Since I got involved with ITL nearly 8 1/2 years ago, a vague threat has been hanging over the industry: that Big Tech would somehow invade and capture all the profits in much the way that Amazon did with retail commerce. That obviously hasn't happened -- but a recent survey shows that customers remain at least a little Big Tech-curious.
The survey of 1,500 consumers, by Breeze, found, for instance, that 55% of consumers would be inclined to buy a hypothetical insurance product from Amazon over traditional insurance carriers. Fewer than half said they'd prefer Google or Facebook to traditional carriers -- but if the 46% who said they'd prefer Google and the 38% who said they'd prefer Facebook actually bought from a Big Tech company, then the whole industry would be turned upside-down. No company has a 20% market share in any insurance line, so Big Tech could become the dominant player if even a fraction of customer interest were turned into purchases.

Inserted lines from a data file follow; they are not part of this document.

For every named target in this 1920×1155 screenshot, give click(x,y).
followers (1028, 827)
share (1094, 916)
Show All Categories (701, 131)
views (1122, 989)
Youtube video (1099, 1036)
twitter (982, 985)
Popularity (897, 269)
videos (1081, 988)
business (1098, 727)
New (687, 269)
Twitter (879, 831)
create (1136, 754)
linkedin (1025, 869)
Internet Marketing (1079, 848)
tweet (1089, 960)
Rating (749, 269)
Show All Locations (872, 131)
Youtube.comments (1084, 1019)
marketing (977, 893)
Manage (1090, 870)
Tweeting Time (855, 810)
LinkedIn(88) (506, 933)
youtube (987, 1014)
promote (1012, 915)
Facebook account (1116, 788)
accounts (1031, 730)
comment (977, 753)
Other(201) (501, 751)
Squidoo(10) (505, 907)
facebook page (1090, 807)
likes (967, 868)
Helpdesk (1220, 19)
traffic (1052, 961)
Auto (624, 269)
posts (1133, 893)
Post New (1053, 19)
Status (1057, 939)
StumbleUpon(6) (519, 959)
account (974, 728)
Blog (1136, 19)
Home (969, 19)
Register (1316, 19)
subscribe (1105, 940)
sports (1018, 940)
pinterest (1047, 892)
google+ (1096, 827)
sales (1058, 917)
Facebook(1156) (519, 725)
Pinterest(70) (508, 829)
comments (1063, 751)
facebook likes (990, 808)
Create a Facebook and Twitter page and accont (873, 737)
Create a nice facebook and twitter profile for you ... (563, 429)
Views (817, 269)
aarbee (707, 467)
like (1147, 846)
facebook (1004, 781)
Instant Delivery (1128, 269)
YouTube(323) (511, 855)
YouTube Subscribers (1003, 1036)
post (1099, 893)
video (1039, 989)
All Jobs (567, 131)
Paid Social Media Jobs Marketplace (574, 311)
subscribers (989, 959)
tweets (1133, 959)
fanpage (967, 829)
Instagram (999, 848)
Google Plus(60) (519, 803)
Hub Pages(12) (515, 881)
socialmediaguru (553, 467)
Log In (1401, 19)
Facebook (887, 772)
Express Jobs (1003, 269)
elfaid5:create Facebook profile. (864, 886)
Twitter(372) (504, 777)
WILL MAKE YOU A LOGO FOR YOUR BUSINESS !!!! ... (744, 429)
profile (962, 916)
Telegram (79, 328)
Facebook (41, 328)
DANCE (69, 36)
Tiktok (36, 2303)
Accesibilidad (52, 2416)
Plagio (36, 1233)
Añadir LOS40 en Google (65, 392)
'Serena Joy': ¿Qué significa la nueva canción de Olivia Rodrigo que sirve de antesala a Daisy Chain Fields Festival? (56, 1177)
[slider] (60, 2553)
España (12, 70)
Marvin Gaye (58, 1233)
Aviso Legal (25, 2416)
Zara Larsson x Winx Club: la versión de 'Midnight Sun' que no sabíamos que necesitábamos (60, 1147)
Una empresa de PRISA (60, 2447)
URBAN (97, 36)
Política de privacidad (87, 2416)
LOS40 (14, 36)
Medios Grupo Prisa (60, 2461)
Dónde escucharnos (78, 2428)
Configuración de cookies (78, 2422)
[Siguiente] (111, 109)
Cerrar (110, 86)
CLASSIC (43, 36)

The potential threat doesn't stop with Big Tech, either. The Breeze survey found that "66% would be interested in buying auto insurance from an automobile manufacturer like Tesla, Ford, or Honda instead of from a traditional carrier." (I've written about how interested car makers are in selling insurance.) "61% would be interested in buying renters or homeowners insurance from a real estate company like Zillow or Trulia instead of from a traditional carrier.... 59% would be interested in buying health or life insurance from a health and wellness company or pharmacy like CVS or Walgreens instead of from a traditional carrier.... 51% would be interested in buying disability insurance from a payroll and HR company like Zenefits or Bill.com."
Now, we all know that surveys are flawed, and they're especially unreliable when a hypothetical product or service is involved. I remember the chairman of Compaq once complaining to me in advance of a much-hyped announcement from IBM that hypothetical products always had "infinite capability and zero cost." (The product line was, in fact, a bust.) Who knows what sort of product an Amazon, Walmart, CVS or Zenefits might come up with, or how customers would react when it comes time to sign a policy?
But the mere fact that so many customers express interest should, I believe, reinforce the need for insurers to maintain a ruthless focus on the sort of operational efficiency (and, thus, low cost) and easy customer experience that makes Big Tech so attractive. Those companies may never make a major incursion into insurance -- but it'd be best to be prepared in case they do.